Born in Columbus, Pennsylvania in 1859, Frank Burroughs studied at Allegheny College, Meadeville, Pennsylvania. He completed his medical degree at the University of Buffalo. Practicing for five years in Columbus, he moved west in 1888. Burroughs was in many ways the father of Ritzville. While others named it, and still others made fortunes from it, the doctor healed its sick and delivered its children. He served it as councilman, mayor and postmaster. He was also usually the Adams County health officer. During World War I, Burroughs was draft board member. He was one of the founding members of the Masonic and Eastern Star Lodges in Ritzville as well.

Burroughs had an office but he opened his home to patients. His bags, pills and instruments still cover the table in his study; unchanged by his widow in the 20 years following his death. The doctor was active until a cerebral hemorrhage struck while at his office. He died January 28, 1925 without regaining consciousness.
When Dr. Burroughs first built in 1889, his house was small and simple. With the prosperity of 1902, he remodeled in a grander fashion, adding the upstairs and veranda at a cost of $4,000.

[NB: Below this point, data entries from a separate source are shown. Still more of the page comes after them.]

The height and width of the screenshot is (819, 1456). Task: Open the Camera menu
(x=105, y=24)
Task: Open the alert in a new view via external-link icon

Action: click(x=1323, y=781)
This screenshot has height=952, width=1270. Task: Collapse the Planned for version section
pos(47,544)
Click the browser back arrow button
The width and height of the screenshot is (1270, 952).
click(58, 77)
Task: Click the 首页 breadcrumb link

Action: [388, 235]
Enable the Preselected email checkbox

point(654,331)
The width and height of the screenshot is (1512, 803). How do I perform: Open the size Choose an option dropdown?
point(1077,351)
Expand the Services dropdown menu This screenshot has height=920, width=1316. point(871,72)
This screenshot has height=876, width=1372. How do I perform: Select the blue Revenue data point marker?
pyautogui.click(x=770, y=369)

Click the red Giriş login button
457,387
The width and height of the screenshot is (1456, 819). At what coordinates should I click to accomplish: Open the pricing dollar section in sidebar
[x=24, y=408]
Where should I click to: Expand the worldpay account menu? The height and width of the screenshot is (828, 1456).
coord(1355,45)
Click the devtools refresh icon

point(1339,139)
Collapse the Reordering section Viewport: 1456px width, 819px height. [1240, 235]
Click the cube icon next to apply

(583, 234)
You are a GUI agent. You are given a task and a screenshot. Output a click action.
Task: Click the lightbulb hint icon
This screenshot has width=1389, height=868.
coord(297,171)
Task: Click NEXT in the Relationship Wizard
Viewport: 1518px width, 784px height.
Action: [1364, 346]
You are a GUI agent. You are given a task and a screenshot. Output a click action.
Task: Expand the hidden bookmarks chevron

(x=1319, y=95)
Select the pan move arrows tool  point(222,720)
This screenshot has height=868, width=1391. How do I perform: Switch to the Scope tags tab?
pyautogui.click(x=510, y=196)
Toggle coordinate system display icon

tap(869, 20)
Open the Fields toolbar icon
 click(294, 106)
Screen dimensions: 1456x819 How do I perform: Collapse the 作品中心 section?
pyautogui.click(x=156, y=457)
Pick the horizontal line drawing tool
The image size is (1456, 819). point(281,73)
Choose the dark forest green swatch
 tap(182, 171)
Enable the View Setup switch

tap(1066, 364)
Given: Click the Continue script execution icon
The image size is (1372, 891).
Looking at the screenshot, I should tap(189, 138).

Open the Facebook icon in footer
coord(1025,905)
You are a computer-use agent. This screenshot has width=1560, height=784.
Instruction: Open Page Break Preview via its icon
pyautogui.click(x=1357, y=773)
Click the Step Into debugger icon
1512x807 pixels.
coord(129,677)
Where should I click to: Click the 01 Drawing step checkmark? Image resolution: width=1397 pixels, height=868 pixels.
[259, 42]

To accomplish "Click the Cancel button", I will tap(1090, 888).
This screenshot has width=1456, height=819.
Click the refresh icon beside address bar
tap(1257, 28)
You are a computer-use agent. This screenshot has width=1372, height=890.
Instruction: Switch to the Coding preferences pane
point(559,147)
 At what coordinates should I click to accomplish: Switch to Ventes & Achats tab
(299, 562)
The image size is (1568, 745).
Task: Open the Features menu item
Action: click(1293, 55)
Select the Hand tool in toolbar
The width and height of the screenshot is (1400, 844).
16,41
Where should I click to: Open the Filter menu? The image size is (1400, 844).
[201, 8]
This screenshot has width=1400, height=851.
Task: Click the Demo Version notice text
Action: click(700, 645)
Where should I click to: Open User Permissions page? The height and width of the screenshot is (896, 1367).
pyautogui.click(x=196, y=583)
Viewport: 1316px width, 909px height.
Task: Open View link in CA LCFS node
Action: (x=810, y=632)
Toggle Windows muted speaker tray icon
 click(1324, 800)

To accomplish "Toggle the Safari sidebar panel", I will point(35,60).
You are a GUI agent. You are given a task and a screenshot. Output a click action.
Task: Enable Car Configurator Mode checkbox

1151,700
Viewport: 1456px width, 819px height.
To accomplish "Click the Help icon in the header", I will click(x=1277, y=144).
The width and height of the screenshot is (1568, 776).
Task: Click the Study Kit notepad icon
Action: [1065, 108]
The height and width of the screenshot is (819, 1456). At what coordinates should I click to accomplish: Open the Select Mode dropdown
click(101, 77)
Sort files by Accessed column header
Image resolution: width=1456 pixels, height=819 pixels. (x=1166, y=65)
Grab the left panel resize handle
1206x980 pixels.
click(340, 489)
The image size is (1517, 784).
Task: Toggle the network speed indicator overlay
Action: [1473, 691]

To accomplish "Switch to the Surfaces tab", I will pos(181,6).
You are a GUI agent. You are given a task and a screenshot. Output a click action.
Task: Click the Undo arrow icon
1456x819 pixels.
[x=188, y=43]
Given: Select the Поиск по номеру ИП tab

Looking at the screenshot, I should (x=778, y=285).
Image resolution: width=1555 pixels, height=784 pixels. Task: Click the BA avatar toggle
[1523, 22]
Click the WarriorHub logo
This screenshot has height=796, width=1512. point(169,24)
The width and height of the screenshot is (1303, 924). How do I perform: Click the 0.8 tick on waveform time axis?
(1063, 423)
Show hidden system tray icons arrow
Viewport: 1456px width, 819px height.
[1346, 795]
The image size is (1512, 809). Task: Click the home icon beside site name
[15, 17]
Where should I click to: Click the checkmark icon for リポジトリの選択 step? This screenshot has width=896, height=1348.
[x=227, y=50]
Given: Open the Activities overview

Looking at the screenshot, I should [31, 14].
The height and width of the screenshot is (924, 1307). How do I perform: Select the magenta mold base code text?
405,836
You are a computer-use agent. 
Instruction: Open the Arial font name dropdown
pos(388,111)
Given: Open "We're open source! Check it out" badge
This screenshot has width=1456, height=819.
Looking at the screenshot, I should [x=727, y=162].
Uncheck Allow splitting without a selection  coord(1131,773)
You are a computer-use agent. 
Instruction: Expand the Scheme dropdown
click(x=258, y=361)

Local significance of the building:
Architecture; Social History

Listed in National Register of Historic Places in 1975.

The National Register of Historic Places is the official list of the Nation’s historic places worthy of preservation. Authorized by the National Historic Preservation Act of 1966, the National Park Service’s National Register of Historic Places is part of a national program to coordinate and support public and private efforts to identify, evaluate, and protect America’s historic and archeological resources.